▶ **Records shown**
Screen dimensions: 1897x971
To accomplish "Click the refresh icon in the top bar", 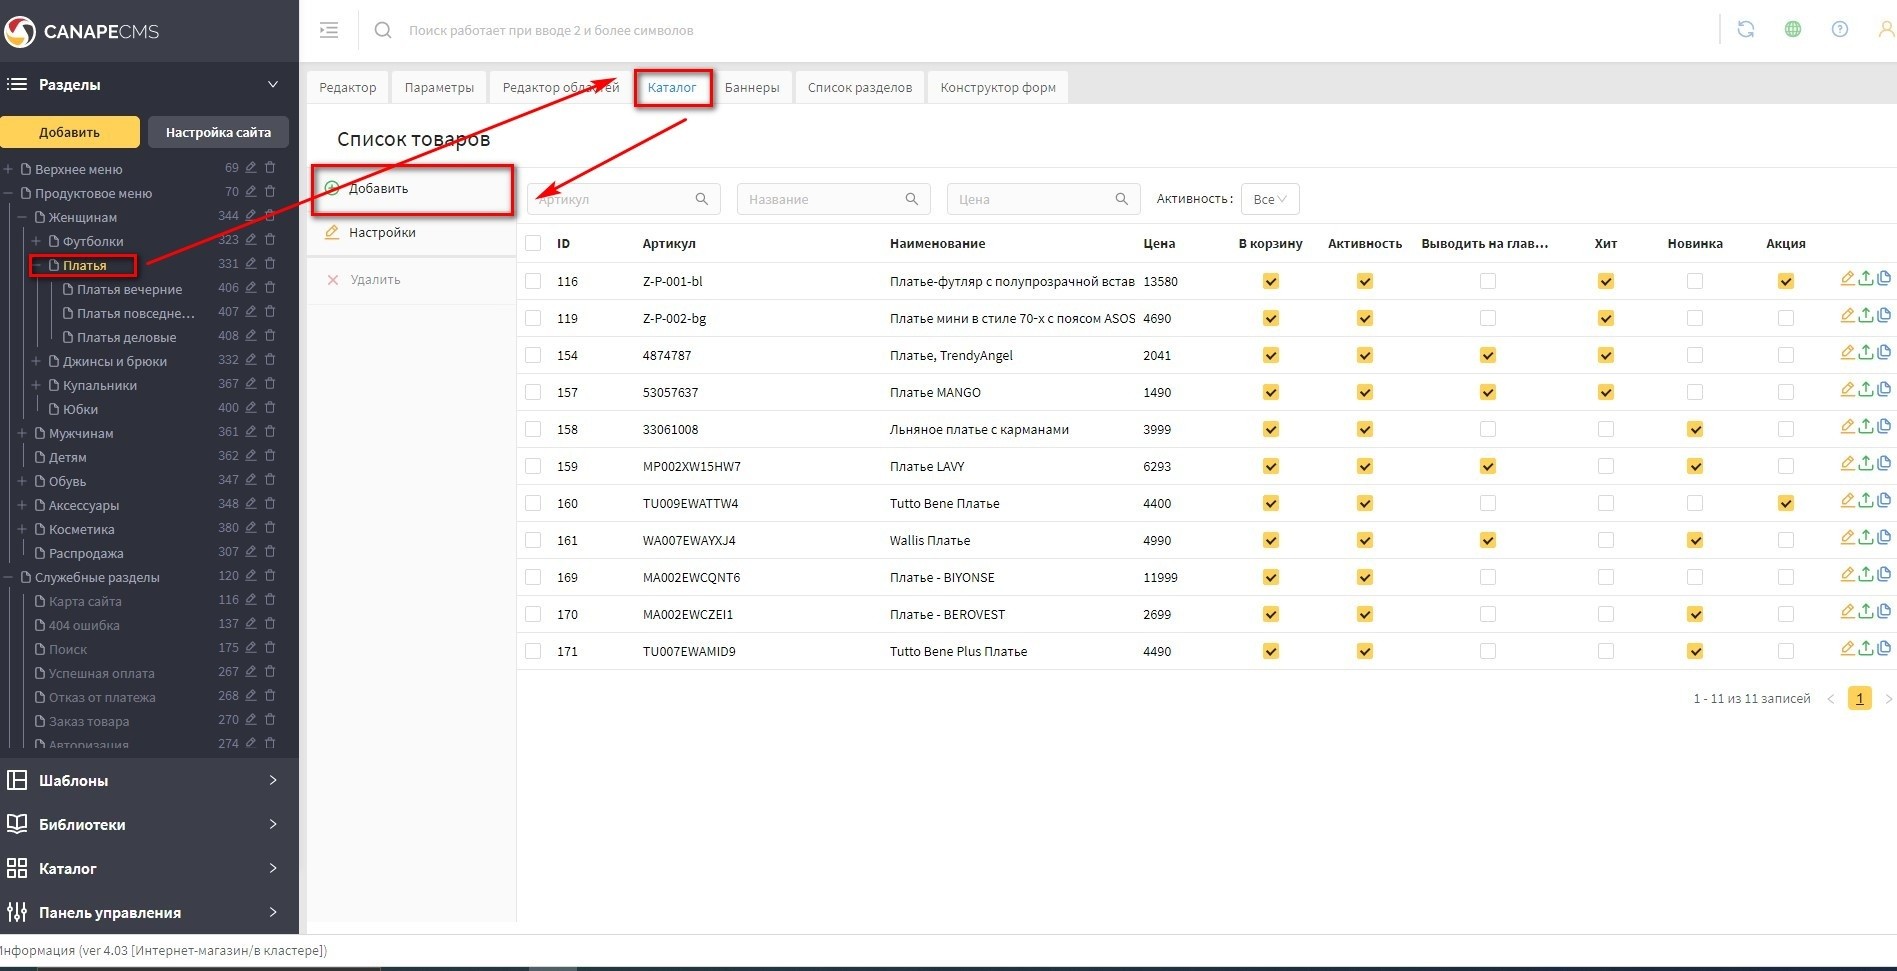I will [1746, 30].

==

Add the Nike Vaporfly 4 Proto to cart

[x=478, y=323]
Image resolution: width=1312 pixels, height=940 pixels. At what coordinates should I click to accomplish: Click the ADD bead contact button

▶ **Your objective**
Look above for the line holding "Add the Nike Vaporfly 4 Proto to cart" and the line holding "Image resolution: width=1312". Retype both, and every line between them, word for word and nothing else.

▶ **Exercise solution**
Add the Nike Vaporfly 4 Proto to cart

[x=478, y=323]
Image resolution: width=1312 pixels, height=940 pixels. At what coordinates should I click to accomplish: Click the ADD bead contact button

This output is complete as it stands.